In file /etc/grub.d/30_os-prober the line

OSPROBED="`os-prober | tr ' ' '^' | paste -s -d ' '`"

makes all drives spin (standby -> idle). Os-prober is a utility to find Linux installations at drives other then your boot drive. It is the os-prober that needs to be disabled.

  1. One way is to remove the package: apt-get --purge remove os-prober.
  2. Another way is to remove executable rights for os-prober. First find the location of os-prober using $ which os-prober. Output might look like: /usr/bin/os-prober. The remove the executable rights for all users for that file: # chmod a-x /usr/bin/os-prober
  3. Another way is to remove executable rights for 30_os-prober. Find the location of 30_os-prober using $ locate /30_os-prober. Output might look like: /etc/grub.d/30_os-prober. The remove the executable rights for all users for that file: # chmod a-x /etc/grub.d/30_os-prober
  4. Yet another way is to skip the execution of /etc/grub.d/30_os-prober. For example by making the GRUB_DISABLE_OS_PROBER=true option work in our grub version 1.98. This can be done by inserting in file /etc/grub.d/30_os-prober the code below the line set -e:

...

if [ "x${GRUB_DISABLE_OS_PROBER}" = "xtrue" ]; then
  exit 0
fi

For those wondering if it's really worth the effort, yes it is. Perhaps not for energy saving but today I encountered a problem with update-grub as it wanted to probe for both /dev/sda (my harddisk) and /dev/sdc (a USB-stick). Without the latter inserted into my laptop, update-grub would hang, even though there is actually no OS on my USB-stick installed nor did I ever boot from this stick. As the USB-stick recently broke, I needed a way for update-grub to continue (alive) without it. Fortuately, GRUB_DISABLE_OS_PROBER=true just did the trick. :)

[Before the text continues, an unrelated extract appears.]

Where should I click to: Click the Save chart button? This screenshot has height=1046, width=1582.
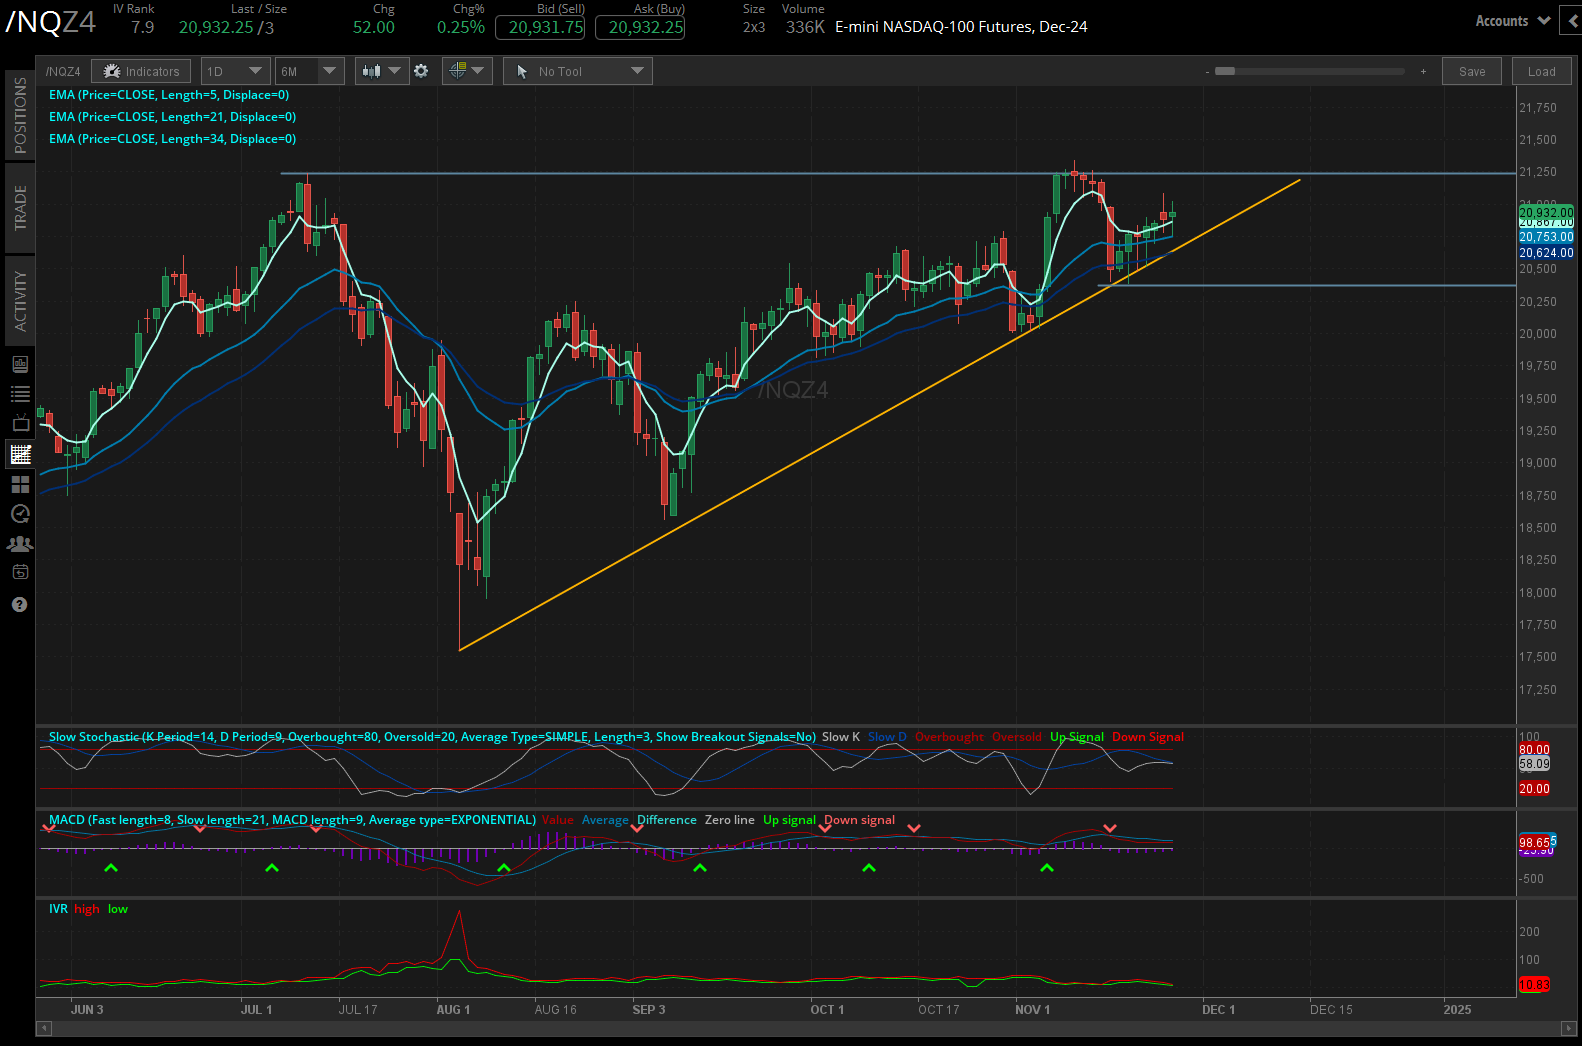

(Is this really worth the time and effort to fix?)

As you mentioned, the probing is probably happening when grub-mkconfig calls grub-probe. You could modify grub-mkconfig by simply hardcoding the result of the grub-probe calls. It is used to fill GRUB_DEVICE, GRUB_DEVICE_UUID, GRUB_DEVICE_BOOT, GRUB_DEVICE_BOOT_UUID, and GRUB_FS.